• Given records:
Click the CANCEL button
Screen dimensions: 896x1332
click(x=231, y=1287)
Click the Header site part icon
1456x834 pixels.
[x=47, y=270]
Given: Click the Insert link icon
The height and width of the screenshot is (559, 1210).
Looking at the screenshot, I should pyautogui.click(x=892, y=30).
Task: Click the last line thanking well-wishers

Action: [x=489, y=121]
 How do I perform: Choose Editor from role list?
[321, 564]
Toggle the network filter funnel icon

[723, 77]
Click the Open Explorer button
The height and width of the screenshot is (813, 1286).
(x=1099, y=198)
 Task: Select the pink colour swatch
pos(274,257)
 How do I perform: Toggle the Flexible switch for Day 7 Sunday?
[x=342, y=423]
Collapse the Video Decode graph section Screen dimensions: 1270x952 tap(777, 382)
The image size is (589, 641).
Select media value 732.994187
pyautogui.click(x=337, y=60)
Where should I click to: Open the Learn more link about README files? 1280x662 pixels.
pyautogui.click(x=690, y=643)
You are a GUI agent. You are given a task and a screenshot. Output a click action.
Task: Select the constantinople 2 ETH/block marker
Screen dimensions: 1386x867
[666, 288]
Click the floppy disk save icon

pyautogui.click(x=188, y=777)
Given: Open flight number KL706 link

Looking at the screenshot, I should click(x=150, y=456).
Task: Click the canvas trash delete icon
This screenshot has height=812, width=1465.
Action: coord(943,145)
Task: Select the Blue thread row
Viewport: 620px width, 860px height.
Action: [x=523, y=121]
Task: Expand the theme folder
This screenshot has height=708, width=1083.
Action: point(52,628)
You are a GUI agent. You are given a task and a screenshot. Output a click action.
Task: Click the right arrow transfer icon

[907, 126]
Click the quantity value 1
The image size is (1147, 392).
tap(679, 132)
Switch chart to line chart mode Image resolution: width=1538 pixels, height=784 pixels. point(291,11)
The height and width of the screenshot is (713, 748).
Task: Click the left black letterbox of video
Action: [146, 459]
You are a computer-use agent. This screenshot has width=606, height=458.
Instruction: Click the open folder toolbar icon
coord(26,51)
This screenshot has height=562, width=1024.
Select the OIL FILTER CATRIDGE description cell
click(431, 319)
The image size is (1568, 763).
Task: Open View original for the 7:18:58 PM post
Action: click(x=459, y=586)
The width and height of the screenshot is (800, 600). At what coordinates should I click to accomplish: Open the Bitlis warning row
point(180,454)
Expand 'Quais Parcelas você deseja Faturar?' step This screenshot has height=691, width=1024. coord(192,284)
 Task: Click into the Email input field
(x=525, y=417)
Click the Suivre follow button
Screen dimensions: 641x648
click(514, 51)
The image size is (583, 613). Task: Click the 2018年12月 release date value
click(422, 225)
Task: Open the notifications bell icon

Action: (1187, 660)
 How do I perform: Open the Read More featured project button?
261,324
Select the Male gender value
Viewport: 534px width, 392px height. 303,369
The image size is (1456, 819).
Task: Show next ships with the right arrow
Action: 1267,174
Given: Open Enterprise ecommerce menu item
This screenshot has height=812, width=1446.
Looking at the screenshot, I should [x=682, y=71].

• Exercise details:
The answer should be all the entries, restated with no word changed.

• Reply:
Click the CANCEL button
Screen dimensions: 896x1332
click(x=231, y=1287)
Click the Header site part icon
1456x834 pixels.
[x=47, y=270]
Given: Click the Insert link icon
The height and width of the screenshot is (559, 1210).
Looking at the screenshot, I should pyautogui.click(x=892, y=30).
Task: Click the last line thanking well-wishers

Action: [x=489, y=121]
 How do I perform: Choose Editor from role list?
[321, 564]
Toggle the network filter funnel icon

[723, 77]
Click the Open Explorer button
The height and width of the screenshot is (813, 1286).
(x=1099, y=198)
 Task: Select the pink colour swatch
pos(274,257)
 How do I perform: Toggle the Flexible switch for Day 7 Sunday?
[x=342, y=423]
Collapse the Video Decode graph section Screen dimensions: 1270x952 tap(777, 382)
The image size is (589, 641).
Select media value 732.994187
pyautogui.click(x=337, y=60)
Where should I click to: Open the Learn more link about README files? 1280x662 pixels.
pyautogui.click(x=690, y=643)
You are a GUI agent. You are given a task and a screenshot. Output a click action.
Task: Select the constantinople 2 ETH/block marker
Screen dimensions: 1386x867
[666, 288]
Click the floppy disk save icon

pyautogui.click(x=188, y=777)
Given: Open flight number KL706 link

Looking at the screenshot, I should click(x=150, y=456).
Task: Click the canvas trash delete icon
This screenshot has height=812, width=1465.
Action: coord(943,145)
Task: Select the Blue thread row
Viewport: 620px width, 860px height.
Action: [x=523, y=121]
Task: Expand the theme folder
This screenshot has height=708, width=1083.
Action: point(52,628)
You are a GUI agent. You are given a task and a screenshot. Output a click action.
Task: Click the right arrow transfer icon

[907, 126]
Click the quantity value 1
The image size is (1147, 392).
tap(679, 132)
Switch chart to line chart mode Image resolution: width=1538 pixels, height=784 pixels. point(291,11)
The height and width of the screenshot is (713, 748).
Task: Click the left black letterbox of video
Action: [146, 459]
You are a computer-use agent. This screenshot has width=606, height=458.
Instruction: Click the open folder toolbar icon
coord(26,51)
This screenshot has height=562, width=1024.
Select the OIL FILTER CATRIDGE description cell
click(431, 319)
The image size is (1568, 763).
Task: Open View original for the 7:18:58 PM post
Action: click(x=459, y=586)
The width and height of the screenshot is (800, 600). At what coordinates should I click to accomplish: Open the Bitlis warning row
point(180,454)
Expand 'Quais Parcelas você deseja Faturar?' step This screenshot has height=691, width=1024. coord(192,284)
 Task: Click into the Email input field
(x=525, y=417)
Click the Suivre follow button
Screen dimensions: 641x648
click(514, 51)
The image size is (583, 613). Task: Click the 2018年12月 release date value
click(422, 225)
Task: Open the notifications bell icon

Action: (1187, 660)
 How do I perform: Open the Read More featured project button?
261,324
Select the Male gender value
Viewport: 534px width, 392px height. 303,369
The image size is (1456, 819).
Task: Show next ships with the right arrow
Action: 1267,174
Given: Open Enterprise ecommerce menu item
This screenshot has height=812, width=1446.
Looking at the screenshot, I should [x=682, y=71].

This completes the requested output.